• _Job_
Render the listing as a numbered list, beginning at its first line and stopping after the line that contains "service-card-alerts: Alerts is". Drop blank lines and leave out the pictures.

• _Source records_
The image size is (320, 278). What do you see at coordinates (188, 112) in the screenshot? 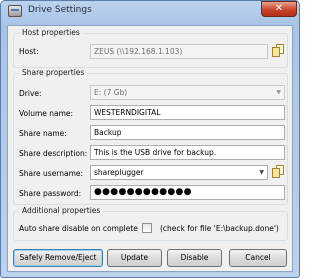
I see `volume-name-input: WESTERNDIGITAL` at bounding box center [188, 112].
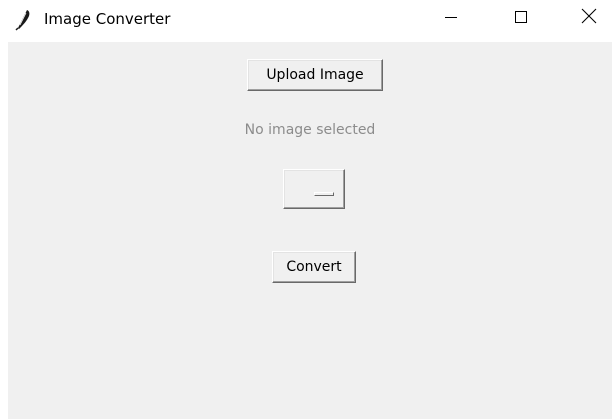  Describe the element at coordinates (315, 75) in the screenshot. I see `upload-image-button: Upload Image` at that location.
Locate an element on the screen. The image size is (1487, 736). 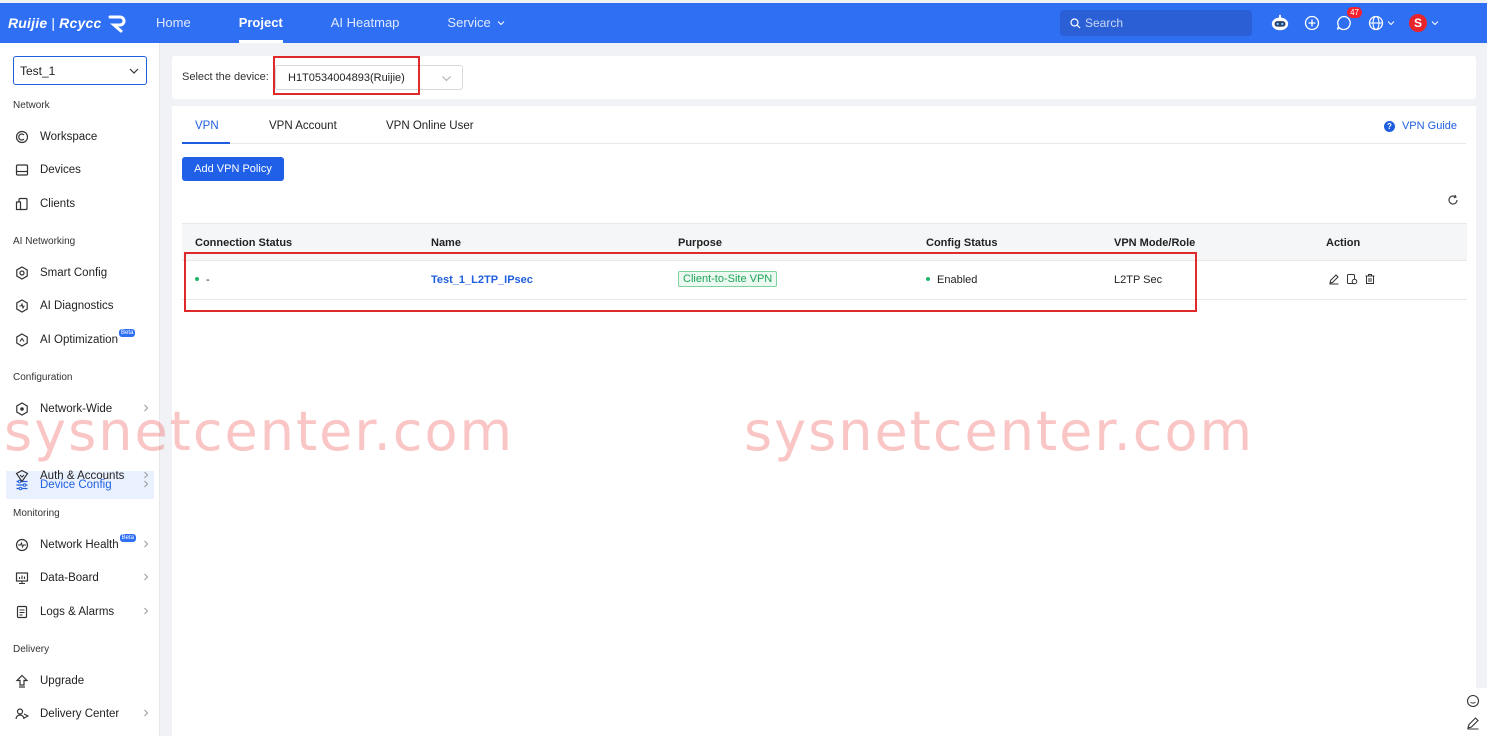
tab-vpn-account: VPN Account is located at coordinates (303, 126).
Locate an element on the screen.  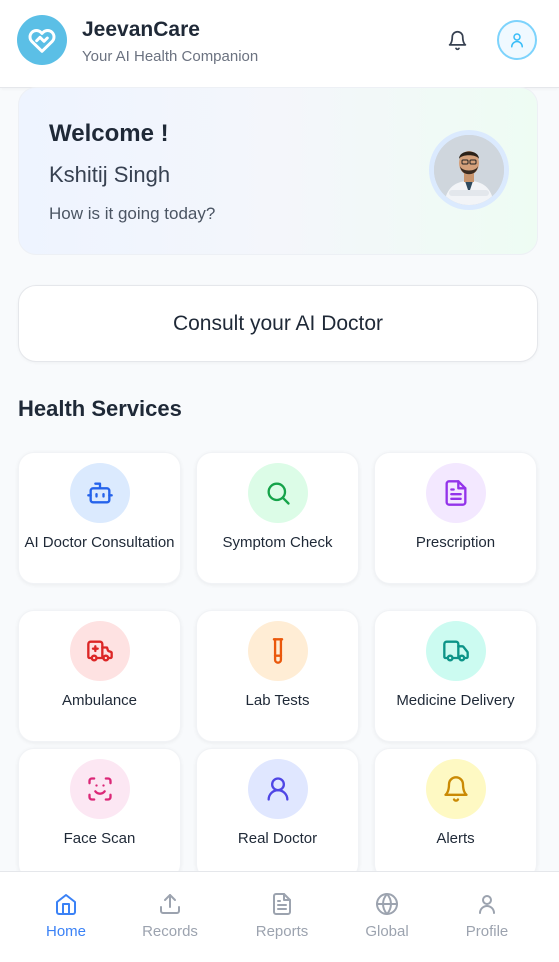
service-card-alerts: Alerts is located at coordinates (456, 814).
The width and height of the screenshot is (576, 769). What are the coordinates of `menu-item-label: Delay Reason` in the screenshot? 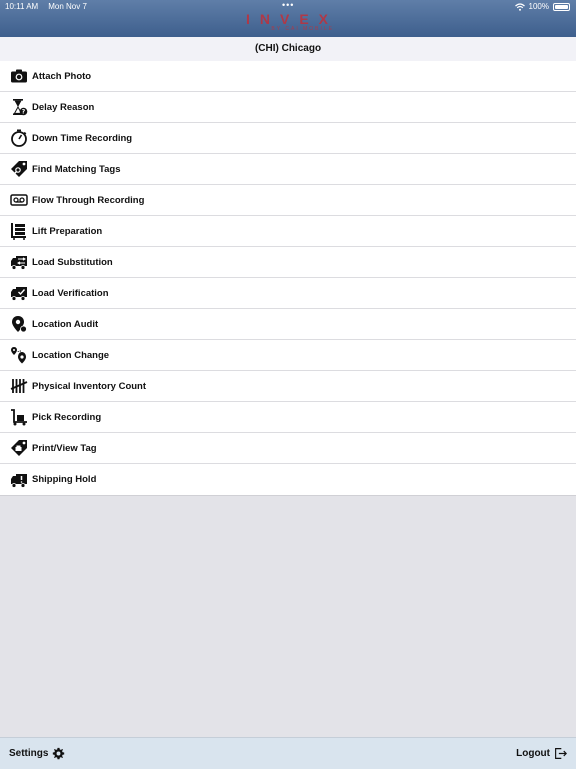 It's located at (64, 107).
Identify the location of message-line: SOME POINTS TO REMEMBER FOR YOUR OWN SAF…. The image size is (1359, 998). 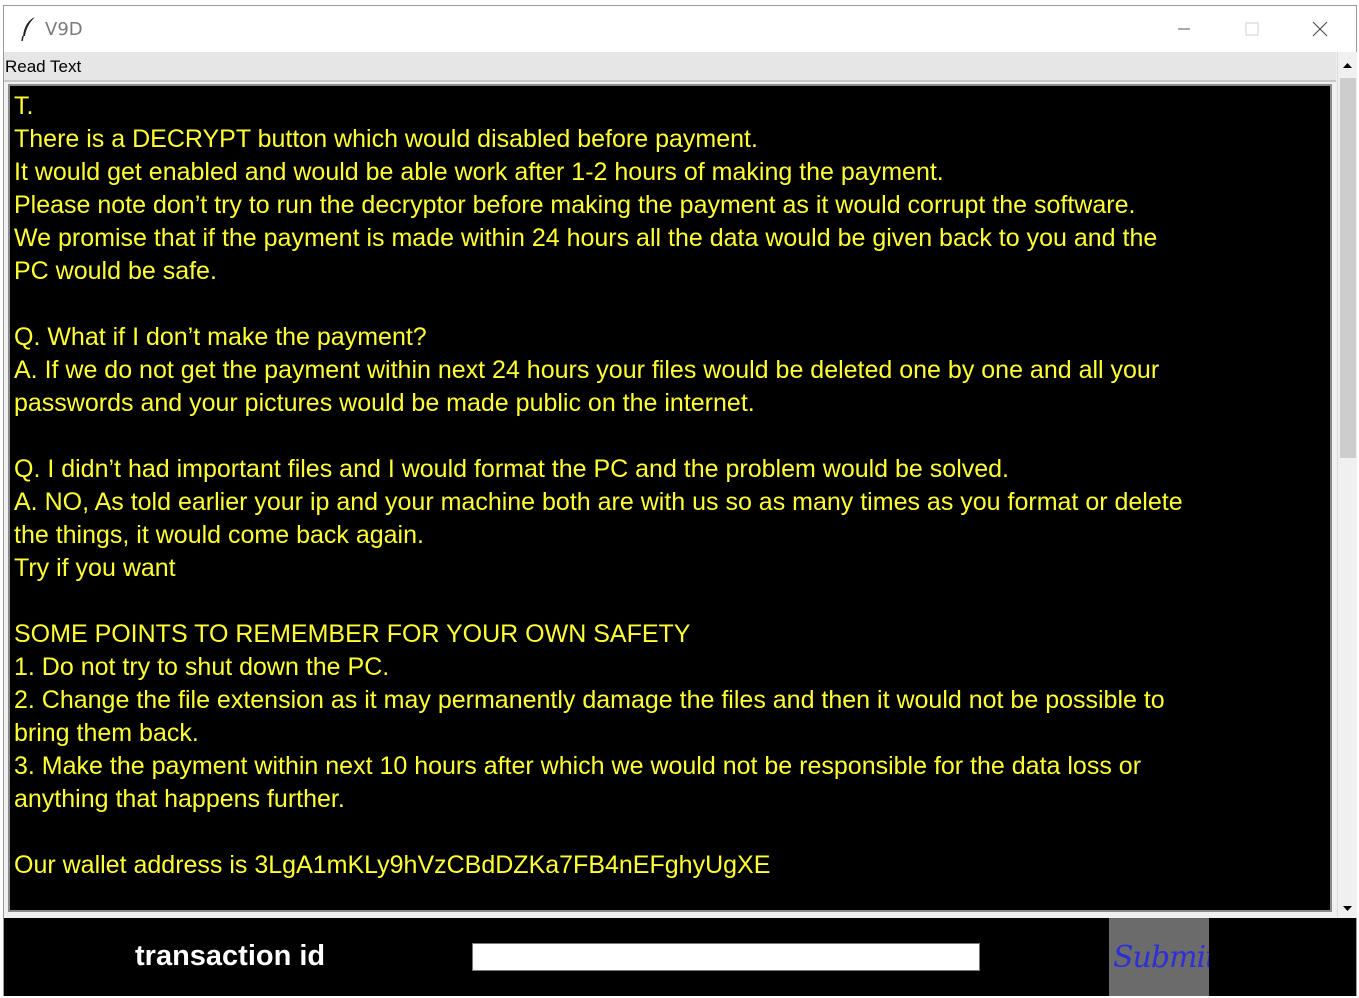
(352, 634).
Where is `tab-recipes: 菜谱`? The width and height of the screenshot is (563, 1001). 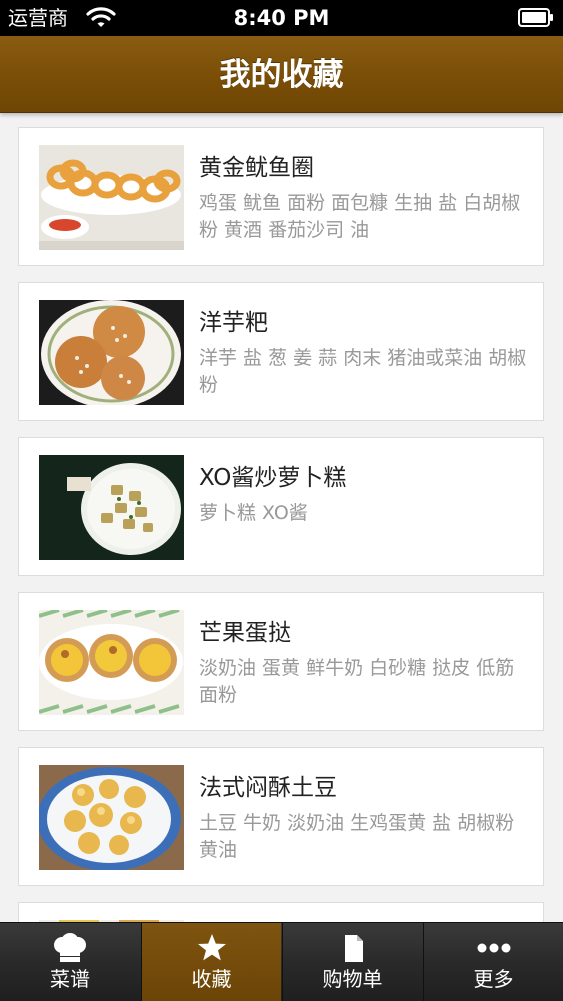 tab-recipes: 菜谱 is located at coordinates (70, 962).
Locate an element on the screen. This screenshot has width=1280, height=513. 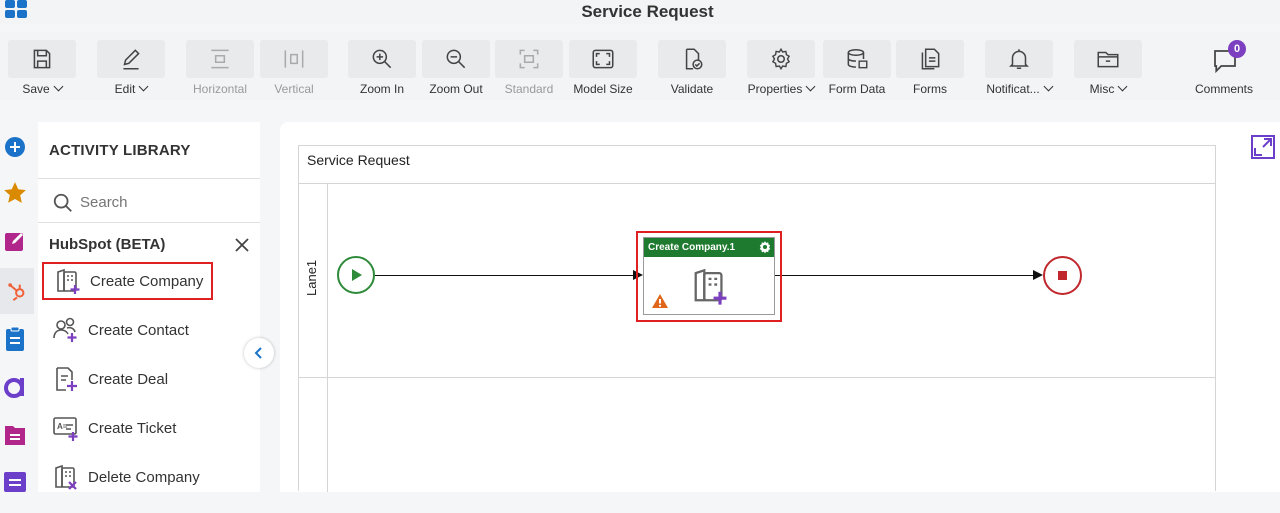
properties-button: Properties is located at coordinates (782, 68).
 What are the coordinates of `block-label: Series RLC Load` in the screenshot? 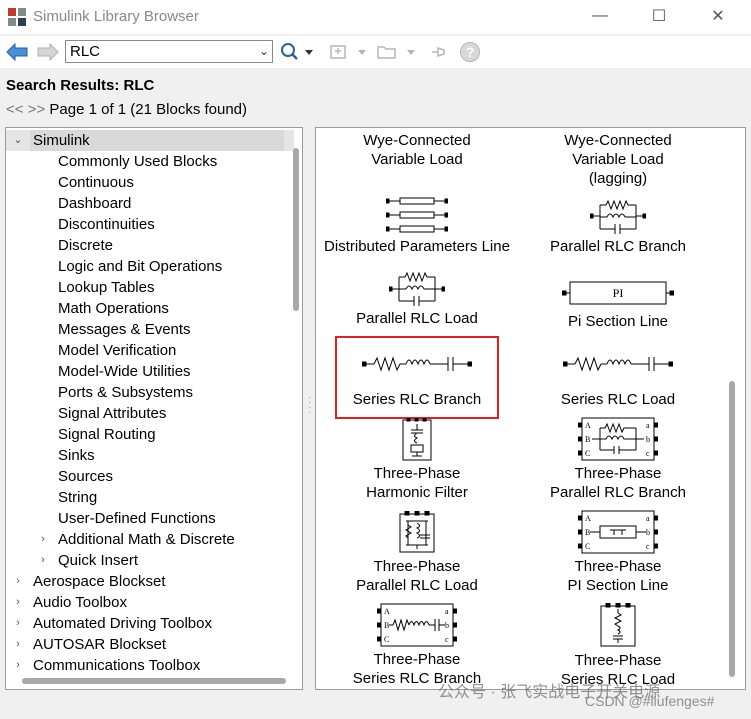 It's located at (618, 400).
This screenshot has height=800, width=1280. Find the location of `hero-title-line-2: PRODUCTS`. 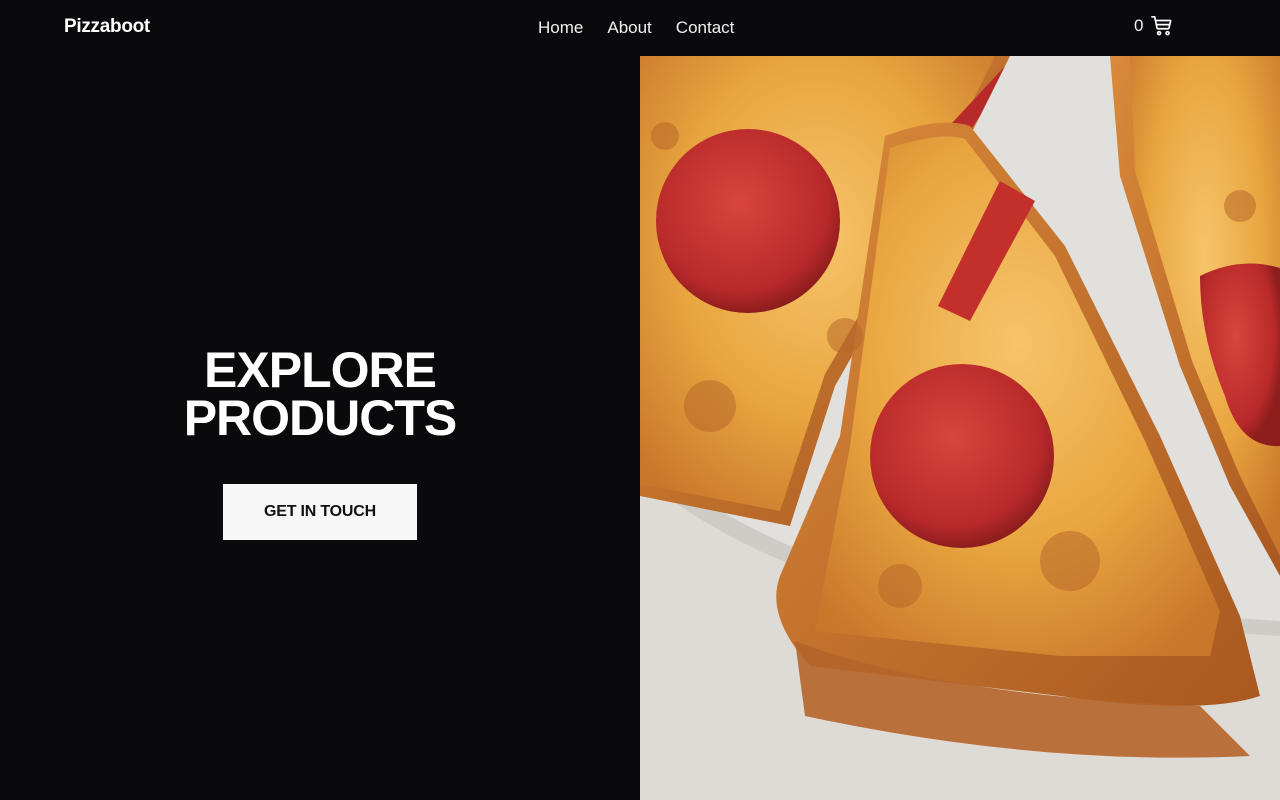

hero-title-line-2: PRODUCTS is located at coordinates (320, 418).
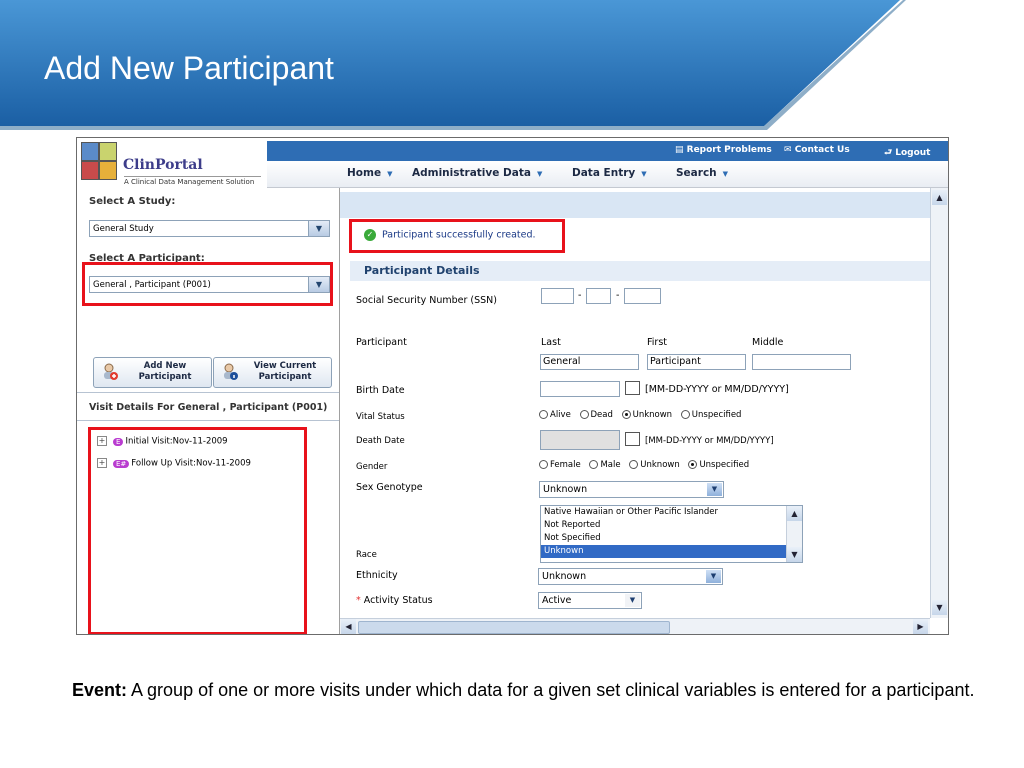  What do you see at coordinates (802, 362) in the screenshot?
I see `middle-name-input` at bounding box center [802, 362].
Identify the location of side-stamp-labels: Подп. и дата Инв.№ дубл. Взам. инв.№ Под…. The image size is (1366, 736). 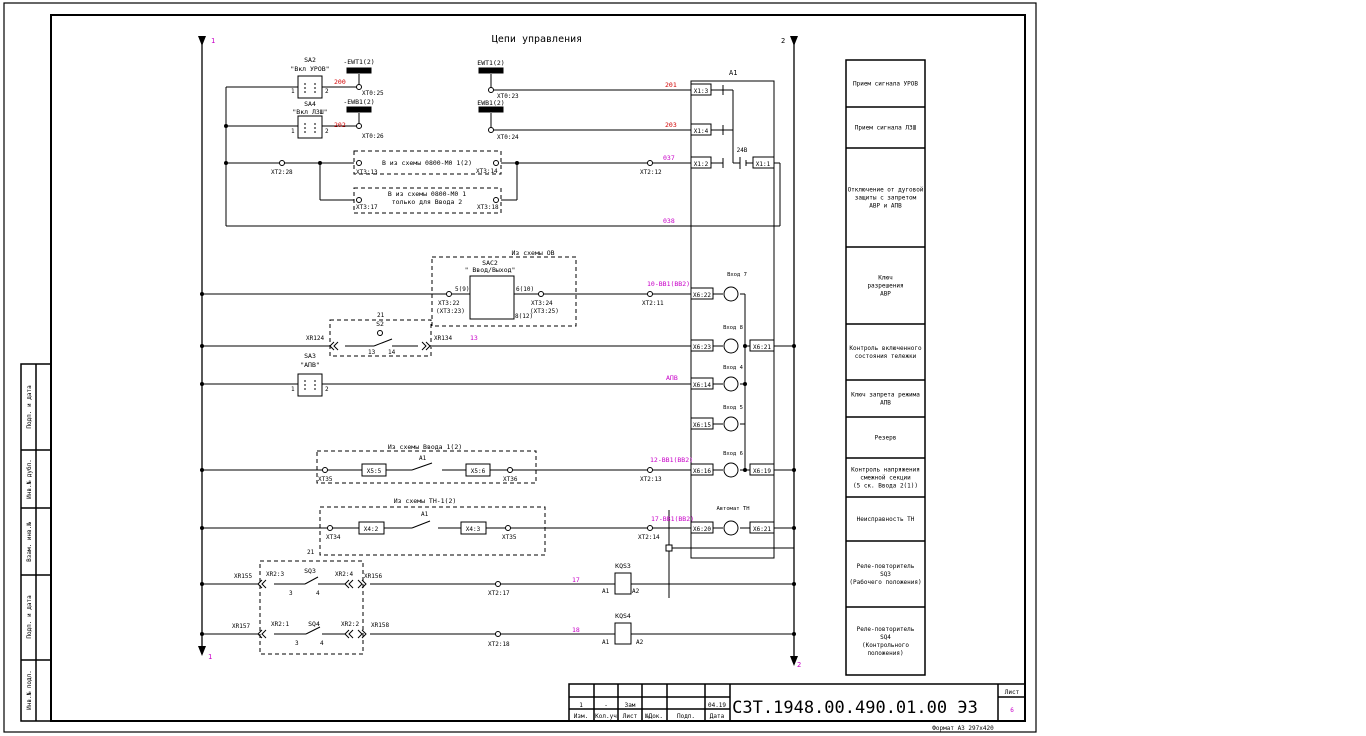
(30, 548).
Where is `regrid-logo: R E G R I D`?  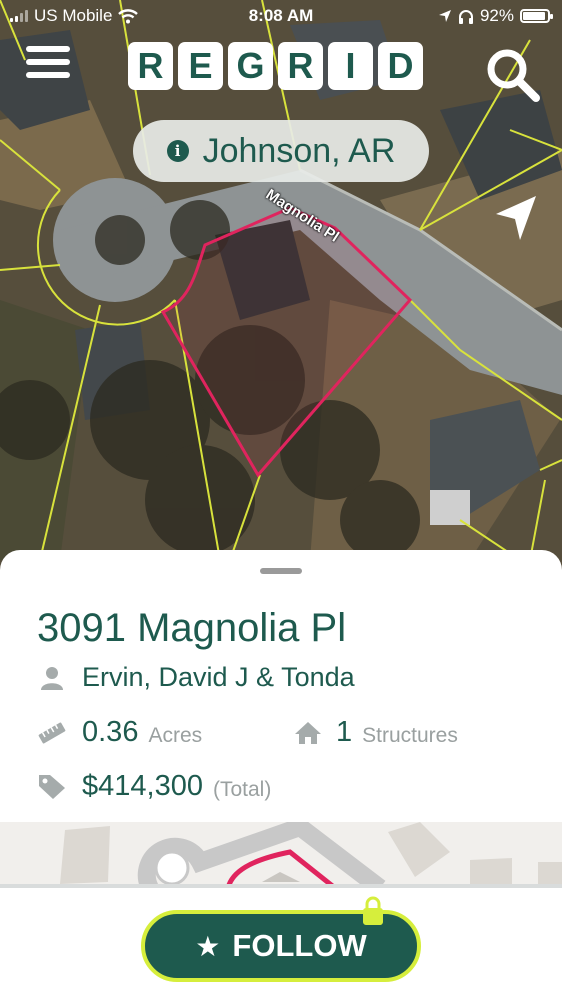 regrid-logo: R E G R I D is located at coordinates (276, 66).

• _Solved problem_
1. The image size is (320, 278). What do you see at coordinates (188, 112) in the screenshot? 
2. I see `volume-name-input: WESTERNDIGITAL` at bounding box center [188, 112].
3.   Describe the element at coordinates (315, 75) in the screenshot. I see `upload-image-button: Upload Image` at that location.
4. Locate an element on the screen. The image size is (1487, 736). 
5. tab-vpn-account: VPN Account is located at coordinates (303, 126).
6. Locate an element on the screen.  
7. service-card-alerts: Alerts is located at coordinates (456, 814).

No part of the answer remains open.